Based on above, there are three levels of checking required:

  1. Check if "directors" field exist or else
  2. Check if "directors" field is empty or else
  3. Check if any of known subfields is empty or else

Hence the conversion script must implement above checking to pass.

P.S.: CIDB data took longer time to identify bad data compared to JKR or MyProcurement data. I hope I didn't miss other bad data besides my checking above... Will start writing script soon.

P.S.S.: Pasted correct output. Now contains "but empty subfield" information.

kmubiin commented 7 years ago

Heck, another unexpected bad data. I am not amused by hours I had to spent in order to discover why the converted output is different from expected.

Take a look at following example of "directors" field:

  "directors": [
    {
      "idenfity_card_no": "670802025959", 
      "name": "ROSLI BIN AHMAD", 
      "nationality": "MALAYSIA", 
      "shares": "10", 
      "year_of_experience": "6"
    }, 
    {
      "idenfity_card_no": "610907025483", 
      "name": "ABDUL GHANI BIN ISA RULHAK KHAN", 
      "nationality": "MALAYSIA", 
      "shares": "90", 
      "year_of_experience": "11"
    }
  ],

Notice any error? There is one error for each item. I won't spoil the answer.

P.S.: The bad side of "copy and paste" is, one wouldn't have noticed any bad data.

P.S.S.: More like typo-without-correction rather than typical error.

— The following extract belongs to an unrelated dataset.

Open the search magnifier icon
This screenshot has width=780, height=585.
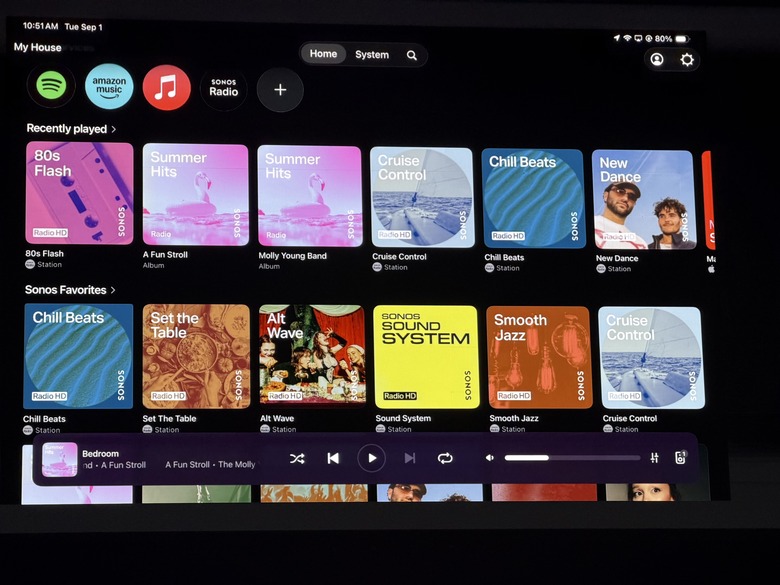click(411, 55)
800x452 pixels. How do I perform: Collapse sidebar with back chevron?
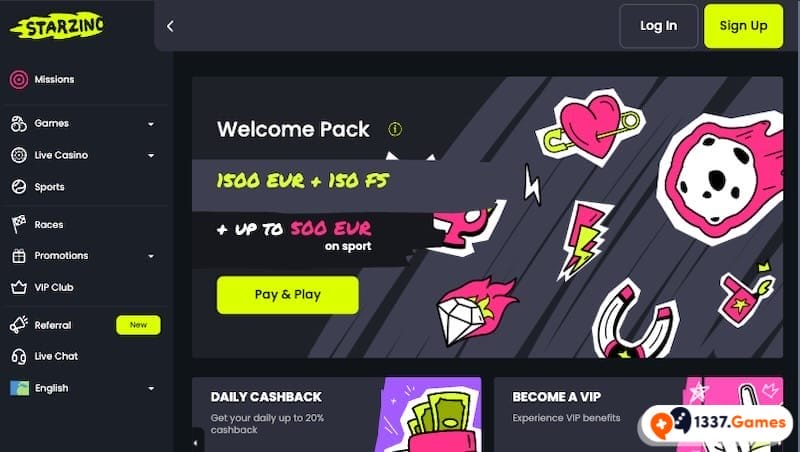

kmubiin commented 7 years ago

Preview output of early implementation:

When "directors" field is found

{
  "statementGroups": [
    {
      "beneficialOwnershipStatements": [
        {
          "#comment": "Firm details here", 
          "entity": {}, 
          "id": "f3a09fe220e0436f88dbd7a315c41331", 
          "interestedParty": {}, 
          "interests": [], 
          "statementDate": "2017-09-29"
        }, 
        {
          "#comment": "Director details here", 
          "entity": {}, 
          "id": "614421c4be53454893b4aa9ace8db2c2", 
          "interestedParty": {}, 
          "interests": [], 
          "statementDate": "2017-09-29"
        }, 
        {
          "#comment": "Director details here", 
          "entity": {}, 
          "id": "b53df34637d247889d96e53895d90cd3", 
          "interestedParty": {}, 
          "interests": [], 
          "statementDate": "2017-09-29"
        }
      ], 
      "id": "cea43e9ff4e74c70b174d94d50cedcb9-meta-70175"
    }
  ]
}

When "directors" field is missing or empty

{
  "statementGroups": [
    {
      "beneficialOwnershipStatements": [
        {
          "#comment": "Firm details here", 
          "entity": {}, 
          "id": "8c8caec6b1bc41baa1ee9f16edec2754", 
          "interestedParty": {}, 
          "interests": [], 
          "statementDate": "2017-09-29"
        }, 
        {
          "#comment": "No director details", 
          "entity": {}, 
          "id": "1f724069492c4324843542e3c28f09aa", 
          "interestedParty": {}, 
          "interests": [], 
          "statementDate": "2017-09-29"
        }
      ], 
      "id": "856435d4e7ac4d5f90fc6995a29a6fac-meta-89375"
    }
  ]
}

Above are the output after rewriting script for third time (after hours of confusion by bad data). The nested objects are not ready yet, due to inconsistent values for sub-fields in CIDB data.

Note that "#comment" fields are used to indicate what data will be inserted and not part of BODS schema (although used similarly in given examples i.e. "#summary").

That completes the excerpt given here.